▸ WHAT THE EXERCISE ASKS
In the forum post below on co-arrays and the intrinsic shift functions, which intrinsic is called a famous monster for vendors trying to optimize benchmarks?

▸ TEXT BLOCK

^^^^

(j3.2006) Integration of co-arrays with the intrinsic shift functions

Bill Long longb
Mon Jul 23 15:09:47 EDT 2007



Aleksandar Donev wrote:
>
>> How can you say that data parallel is not the place of Fortran?  It  
>> is already there!  Consider FORALL, WHERE, CSHIFT, EOSHIFT (perhaps  
>> even MATMULT), array notation, ...
>>     
> Yes, and it is still there on each image (which might have lots of internal 
> fine-grained parallelism). Data parallelism is great when it is easy to 
> express and when compilers can figure it out. The reason we are adding 
> *explicit* parallelism with explicit data distribution and flow control, is 
> to as to allow much more than that.  Also, IMHO, most of the above constructs 
> and intrinsics, other than array notation, are:
> 1) Not used heavily in real kernels due to differences in optimization among 
> compilers
> 2) Source of frustrations for the vendors trying to optimize bechmarks (matmul 
> being a famous monster) resulting in a waste of resources
> 3) Badly designed to do anything other than vanilla data-parallism (this is 
> why we added DO CONCURRENT even though we have FORALL).

^^^^

▸ GIVEN ENTRIES
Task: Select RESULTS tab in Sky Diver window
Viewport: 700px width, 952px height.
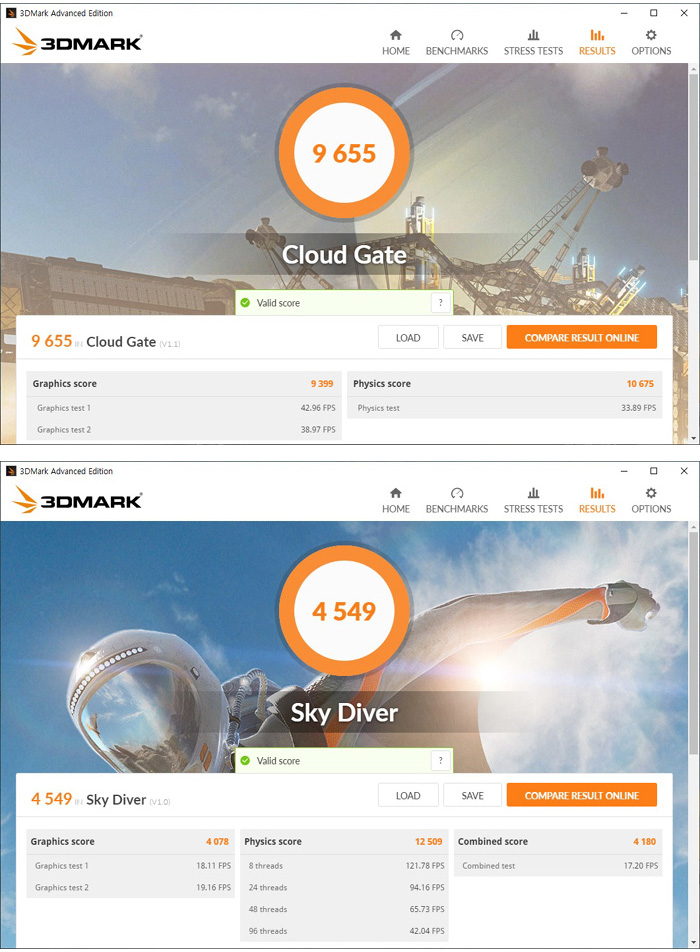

^^^^

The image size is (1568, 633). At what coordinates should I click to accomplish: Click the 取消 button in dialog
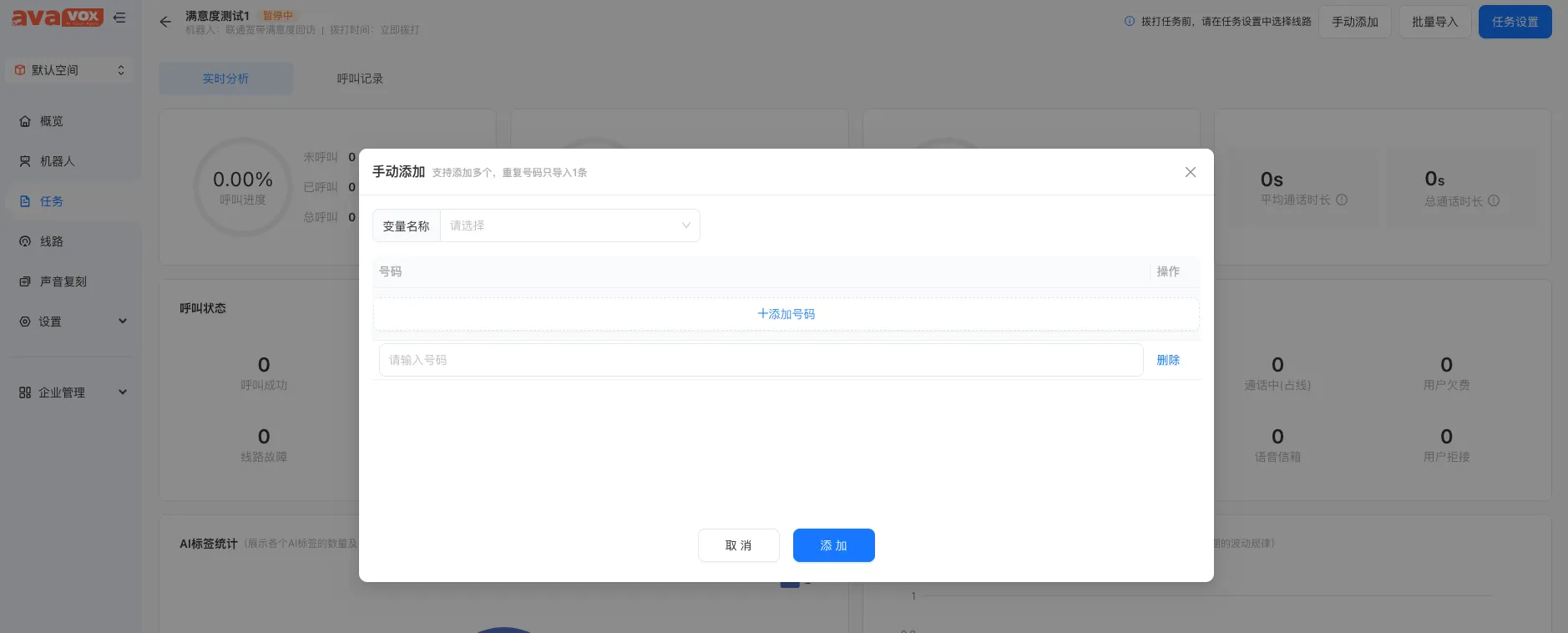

^^^^

▸ COMPLETE RESPONSE
Matmul